- AMON
- AMON (Heb. אָמוֹן, אָמֹן), son of manasseh ; became king of Judah (642–640 B.C.E.) at the age of 22. The author of Chronicles considered the "transgressions" of Amon to have been "more numerous" than those of his father Manasseh (II Chron. 33:23). The reasons for Amon's assassination by members of his court are not explained in the Bible, but the conspirators were put to death by the am ha-areẓ (i.e., "the people of the land," probably the large landowners). They enthroned his young son Josiah. It has been argued that the conspirators were opponents of the pro-Assyrian policies of Manasseh and Amon, while the am ha-areẓ were pro-Assyrian. Support for the hypothesis is based on synchronizing Amon's reign with the period of a rebellion in Syria against Ashurbanipal, king of Assyria, which is reported in Assyrian sources. On this analysis, Amon, who is said to have followed the ways of his father Manasseh (II Kings 21:20–21), would have remained loyal to the Assyrian régime and opposed this rebellion, while the intervention of the am ha-areẓ and their crowning of the eight-year-old Josiah were intended to forestall eventual complications after the suppression of the rebellion by the Assyrians.

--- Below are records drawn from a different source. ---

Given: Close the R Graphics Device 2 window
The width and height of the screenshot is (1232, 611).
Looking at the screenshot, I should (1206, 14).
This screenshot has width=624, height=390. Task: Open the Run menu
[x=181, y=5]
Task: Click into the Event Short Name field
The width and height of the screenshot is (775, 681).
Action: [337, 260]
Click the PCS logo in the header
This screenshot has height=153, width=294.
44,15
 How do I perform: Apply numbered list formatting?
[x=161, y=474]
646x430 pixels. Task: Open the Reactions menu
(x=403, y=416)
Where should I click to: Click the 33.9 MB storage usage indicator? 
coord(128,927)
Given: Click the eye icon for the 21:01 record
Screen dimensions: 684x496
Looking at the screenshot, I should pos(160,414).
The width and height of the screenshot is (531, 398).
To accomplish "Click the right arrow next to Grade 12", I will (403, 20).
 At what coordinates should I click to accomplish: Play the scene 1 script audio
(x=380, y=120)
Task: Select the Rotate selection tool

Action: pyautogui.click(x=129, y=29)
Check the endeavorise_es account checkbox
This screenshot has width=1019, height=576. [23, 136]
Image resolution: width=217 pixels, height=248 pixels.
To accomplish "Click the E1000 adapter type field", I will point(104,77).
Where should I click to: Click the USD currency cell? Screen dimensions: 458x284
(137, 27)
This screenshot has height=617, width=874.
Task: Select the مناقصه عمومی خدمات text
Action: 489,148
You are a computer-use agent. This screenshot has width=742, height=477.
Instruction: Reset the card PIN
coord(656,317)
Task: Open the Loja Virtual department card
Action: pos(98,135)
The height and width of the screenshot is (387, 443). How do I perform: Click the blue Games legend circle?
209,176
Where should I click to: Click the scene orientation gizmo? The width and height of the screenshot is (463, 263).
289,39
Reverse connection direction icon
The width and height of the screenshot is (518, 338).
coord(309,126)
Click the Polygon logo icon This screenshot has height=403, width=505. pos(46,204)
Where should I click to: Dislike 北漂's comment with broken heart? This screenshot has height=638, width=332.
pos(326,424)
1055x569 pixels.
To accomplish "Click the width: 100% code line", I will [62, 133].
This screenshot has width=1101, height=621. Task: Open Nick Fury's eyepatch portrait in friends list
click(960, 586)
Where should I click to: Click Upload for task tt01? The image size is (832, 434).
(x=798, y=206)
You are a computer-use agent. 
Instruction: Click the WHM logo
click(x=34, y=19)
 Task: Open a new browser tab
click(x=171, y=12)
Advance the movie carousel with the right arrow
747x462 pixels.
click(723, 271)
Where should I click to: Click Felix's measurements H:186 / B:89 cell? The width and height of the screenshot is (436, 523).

But a revised chronology of Ashurbanipal's inscriptions militates against the suggested synchronism. -In the Aggadah Talmudic tradition considers Amon, in the light of what is said in Chronicles, as the worst of Judah's kings and concludes that his sins surpassed those of Ahaz and Manasseh. Ahaz put his seal on the Torah to prevent the reading of it; Manasseh erased the names of God from the Torah; while Amon ordered all of the Torah scrolls burned. Only one Torah scroll, which was found during the reign of Josiah, managed to escape his decree. The sins of Amon in the interruption of the Temple cult were also extremely severe (Sanh. 103b; SOR 24). Nevertheless, Amon is not enumerated among the kings (Jeroboam, Ahab, and Manasseh) who do not have a portion in the World to Come. This was a consequence of the merit of his son Josiah (Sanh. 104a). -BIBLIOGRAPHY: Malamat, in: Tarbiz, 21 (1949/50), 123 ff.; idem, in: IEJ, 3 (1953), 26–29; Bright, Hist, 294–5; M. Streck (ed.), Assurbanipal, 1 (Ger., 1916), ccclxi ff.; EM, S.V. (includes bibliography); S. Yeivin, Meḥkarim be-Toledot Yisrael ve-Arẓo (1960), 254, 289, 317. ADD. BIBLIOGRAPHY: M. Cogan and H. Tadmor, II Kings (1988), 275–76. IN THE AGGADAH: Ginzberg, Legends, 4 (1947), 281; 6 (1946), 267, 376.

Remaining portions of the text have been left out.